## Exercise passage
There are a lot of sites out their that aggregate links to blogging police chiefs, public safety directors, fire chiefs, cops and firefighters. There is a new one, however, that I like. It's from the International Association of Chiefs of Police, of which I am a lifetime member for the past several years. They award you lifetime membership after you've paid dues for 20 years--theorizing, I suspect, that you're not going to burden the budget for much longer anyway.

IACPnet has a nice feed of a few prolific police/public safety bloggers. I'm enjoying seeing what my peers like Kansas City Police Chief Darryl Forte, Madison Police Chief Michael Koval, Duluth Police Chief Gordon Ramsay, and Auburn Hills Public Safety Director Doreen Olko are thinking about. So might you.

Back in 2007, when I launched the Chief's Corner (now the Director's Desk), you could count police chief bloggers on one hand, and have a few digits left over. My inspiration at the time was Manny Diaz, Mayor of Miami. So here we are, in the eighth year, 1,290 posts and  nearly 15,000 reader comments down the road, still going strong after a burst of wee-hour productivity last week.

Though readership isn't quite what it used to be, Twitter has pretty much taken over the field, and writer's block has become my nemesis, I continue to enjoy blogging as a way of getting my unfiltered ideas and opinions in front a few thousand loyal followers every month.

As I always say, sometimes I even bore myself.




Friday, September 26, 2014

The last increment

All week long I've laid out my belief that racial disparity in traffic stops and in the outcome of those stops is being driven primarily by racial disparity in income, and to a lesser extent by police deployment practices--not, by and large, racial prejudice by the police. While my own analysis of the data convinces me of this, I also believe that racial bias accounts for some of the disparity--albeit only a fraction.

I believe this because I have seen it on occasion in Lincoln. I think in Lincoln, at least, it is almost always the result of an unintended or even subconscious bias, but it is real nonetheless. I've described some of my observations on this previously.

## What to work on
A) In the blog post above about police chief bloggers, after how many years of paid dues does the International Association of Chiefs of Police grant lifetime membership?
B) Name each peer the writer of the blog post on police chief bloggers says they enjoy following on the IACPnet feed, with the title given for each.
C) Carry on the blog post about police chief bloggers and racial disparity in traffic stops, beginning right after its final sentence.

## Listed records
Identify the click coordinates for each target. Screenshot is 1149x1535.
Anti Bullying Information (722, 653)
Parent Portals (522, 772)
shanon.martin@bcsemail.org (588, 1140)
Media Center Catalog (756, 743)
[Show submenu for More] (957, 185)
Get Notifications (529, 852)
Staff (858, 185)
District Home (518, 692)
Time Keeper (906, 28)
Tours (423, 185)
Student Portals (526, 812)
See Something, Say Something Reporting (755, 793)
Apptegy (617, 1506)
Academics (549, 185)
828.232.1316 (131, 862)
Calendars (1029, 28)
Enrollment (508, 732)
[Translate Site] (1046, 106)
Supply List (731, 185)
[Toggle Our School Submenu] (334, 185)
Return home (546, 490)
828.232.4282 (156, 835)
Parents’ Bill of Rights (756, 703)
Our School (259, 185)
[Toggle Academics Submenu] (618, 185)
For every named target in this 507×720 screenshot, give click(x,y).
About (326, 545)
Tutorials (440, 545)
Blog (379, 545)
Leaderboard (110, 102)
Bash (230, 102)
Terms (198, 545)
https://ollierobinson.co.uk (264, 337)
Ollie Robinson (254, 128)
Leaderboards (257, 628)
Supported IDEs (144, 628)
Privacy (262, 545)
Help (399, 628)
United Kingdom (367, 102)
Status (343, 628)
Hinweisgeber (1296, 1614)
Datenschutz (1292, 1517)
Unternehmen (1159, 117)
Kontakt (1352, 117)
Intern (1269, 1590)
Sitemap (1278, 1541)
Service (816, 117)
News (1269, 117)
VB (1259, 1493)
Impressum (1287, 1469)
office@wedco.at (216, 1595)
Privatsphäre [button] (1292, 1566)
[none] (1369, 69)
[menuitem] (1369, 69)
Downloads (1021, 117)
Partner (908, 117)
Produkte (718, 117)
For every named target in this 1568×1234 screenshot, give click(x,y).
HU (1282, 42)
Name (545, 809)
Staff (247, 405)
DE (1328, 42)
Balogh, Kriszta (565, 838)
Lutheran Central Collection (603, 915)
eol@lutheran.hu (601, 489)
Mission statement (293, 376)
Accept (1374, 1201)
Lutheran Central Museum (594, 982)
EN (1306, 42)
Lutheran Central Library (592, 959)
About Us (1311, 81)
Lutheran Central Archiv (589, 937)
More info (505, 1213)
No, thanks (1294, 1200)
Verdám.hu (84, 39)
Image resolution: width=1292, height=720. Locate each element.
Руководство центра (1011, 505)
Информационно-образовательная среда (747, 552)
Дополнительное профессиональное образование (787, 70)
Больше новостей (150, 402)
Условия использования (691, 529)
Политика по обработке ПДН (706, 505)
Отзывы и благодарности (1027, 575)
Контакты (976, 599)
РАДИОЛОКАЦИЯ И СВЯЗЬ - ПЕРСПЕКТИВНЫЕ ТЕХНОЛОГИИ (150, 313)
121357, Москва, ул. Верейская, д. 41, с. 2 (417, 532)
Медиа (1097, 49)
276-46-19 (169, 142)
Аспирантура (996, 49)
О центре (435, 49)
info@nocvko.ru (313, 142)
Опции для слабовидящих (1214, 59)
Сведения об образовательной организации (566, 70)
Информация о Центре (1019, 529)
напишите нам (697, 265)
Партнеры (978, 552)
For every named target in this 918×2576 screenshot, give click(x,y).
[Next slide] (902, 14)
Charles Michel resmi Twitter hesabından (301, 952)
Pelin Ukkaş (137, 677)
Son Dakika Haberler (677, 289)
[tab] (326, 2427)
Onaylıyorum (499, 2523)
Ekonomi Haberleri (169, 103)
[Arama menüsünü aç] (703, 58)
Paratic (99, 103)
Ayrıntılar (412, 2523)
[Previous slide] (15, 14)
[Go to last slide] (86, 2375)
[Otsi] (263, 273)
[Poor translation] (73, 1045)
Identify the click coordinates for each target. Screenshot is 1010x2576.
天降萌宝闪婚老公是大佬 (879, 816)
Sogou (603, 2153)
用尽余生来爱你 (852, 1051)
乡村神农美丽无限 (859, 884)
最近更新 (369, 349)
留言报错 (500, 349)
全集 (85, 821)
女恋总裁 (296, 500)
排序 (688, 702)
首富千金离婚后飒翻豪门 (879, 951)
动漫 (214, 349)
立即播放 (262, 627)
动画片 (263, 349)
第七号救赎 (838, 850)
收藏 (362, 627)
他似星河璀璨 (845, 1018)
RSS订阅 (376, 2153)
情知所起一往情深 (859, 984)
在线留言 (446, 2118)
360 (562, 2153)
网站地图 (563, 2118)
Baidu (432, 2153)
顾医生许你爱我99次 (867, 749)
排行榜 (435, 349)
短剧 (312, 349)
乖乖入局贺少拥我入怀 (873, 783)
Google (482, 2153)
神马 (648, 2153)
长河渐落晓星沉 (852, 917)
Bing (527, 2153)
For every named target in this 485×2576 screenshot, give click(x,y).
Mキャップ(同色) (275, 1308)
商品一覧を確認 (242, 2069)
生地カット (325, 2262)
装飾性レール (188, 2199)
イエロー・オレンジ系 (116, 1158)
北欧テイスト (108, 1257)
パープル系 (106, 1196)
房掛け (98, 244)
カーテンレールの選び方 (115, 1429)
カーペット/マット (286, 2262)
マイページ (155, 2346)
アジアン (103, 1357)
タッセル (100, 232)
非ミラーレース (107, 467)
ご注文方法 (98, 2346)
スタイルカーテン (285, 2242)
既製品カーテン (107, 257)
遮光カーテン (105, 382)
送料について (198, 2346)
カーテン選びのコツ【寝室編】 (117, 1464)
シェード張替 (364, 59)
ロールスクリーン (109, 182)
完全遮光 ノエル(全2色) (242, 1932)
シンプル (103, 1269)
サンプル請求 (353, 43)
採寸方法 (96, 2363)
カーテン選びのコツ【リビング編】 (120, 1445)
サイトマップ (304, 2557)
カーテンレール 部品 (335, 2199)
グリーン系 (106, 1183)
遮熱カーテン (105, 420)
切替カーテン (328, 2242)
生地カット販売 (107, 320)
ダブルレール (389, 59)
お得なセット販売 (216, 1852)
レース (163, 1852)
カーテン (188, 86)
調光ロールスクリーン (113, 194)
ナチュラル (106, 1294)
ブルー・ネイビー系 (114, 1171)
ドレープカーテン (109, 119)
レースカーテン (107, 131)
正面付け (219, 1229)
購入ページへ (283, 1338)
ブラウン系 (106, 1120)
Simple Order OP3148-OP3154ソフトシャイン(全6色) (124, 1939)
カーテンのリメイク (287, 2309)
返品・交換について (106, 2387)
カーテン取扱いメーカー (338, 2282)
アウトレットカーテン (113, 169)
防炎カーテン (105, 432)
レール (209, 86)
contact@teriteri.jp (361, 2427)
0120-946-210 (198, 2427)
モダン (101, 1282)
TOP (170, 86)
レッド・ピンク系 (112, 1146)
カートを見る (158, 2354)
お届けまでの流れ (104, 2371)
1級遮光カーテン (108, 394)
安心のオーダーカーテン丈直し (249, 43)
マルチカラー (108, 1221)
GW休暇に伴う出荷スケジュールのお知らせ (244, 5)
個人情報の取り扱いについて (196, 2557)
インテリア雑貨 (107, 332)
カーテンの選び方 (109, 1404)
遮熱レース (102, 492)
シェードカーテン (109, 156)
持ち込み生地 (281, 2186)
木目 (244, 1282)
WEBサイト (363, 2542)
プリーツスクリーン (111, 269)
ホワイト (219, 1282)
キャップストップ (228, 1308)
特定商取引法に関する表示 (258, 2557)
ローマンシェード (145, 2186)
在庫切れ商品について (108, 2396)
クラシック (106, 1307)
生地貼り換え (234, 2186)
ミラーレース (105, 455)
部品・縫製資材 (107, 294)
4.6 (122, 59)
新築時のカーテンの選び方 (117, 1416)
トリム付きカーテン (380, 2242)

## Exercise responses
A) 20 years

B)
Kansas City Police Chief Darryl Forte
Madison Police Chief Michael Koval
Duluth Police Chief Gordon Ramsay
Auburn Hills Public Safety Director Doreen Olko

C)
The last increment is what I'm most interested in learning about and impacting as public safety director. We will not tolerate racist police officers in Lincoln. We go to great length to weed out anyone with racist attitudes during the selection process--including a polygraph exam that explores this. We also have done mandatory training on cultural sensitivity, cultural awareness, and racial profiling for years. If racist police officers were the cause of disparity in traffic stops, you'd think it would be going down over the years, but it isn't.

Much of what I've seen, however, has not been the acting out of racist tendencies, but rather the failure to think about how well-intentioned activities can have a racially disparate impact that is unjustified and unfair. I want our police department and our officers to understand how practices they may engage in can have a disparate impact that is unjustified, and what they can do to avoid this unfairness.

An example: perhaps an officer has gleaned from her experience that there is a greater likelihood that drivers of an older sedan will be suspended, or have a warrant, than drivers of a late-model minivans or SUVs. As a result, she focuses much of her attention on the former, and not so much on the later, because she believes this strategy is will result in more higher-value arrests, rather than just traffic tickets. If there is racial disparity in the drivers of these two broad vehicle categories, her practice will result in racial disparity in her stops and arrests, as well. It's vehicle profiling, not racial profiling, but the result is the same: disparity, and disparity without much justification. Avoiding this is easy: spread your effort around, and don't fixate on older sedans. Plenty of SUV and minivan drivers are texting while driving, speeding, and pushing the envelope on red lights, too.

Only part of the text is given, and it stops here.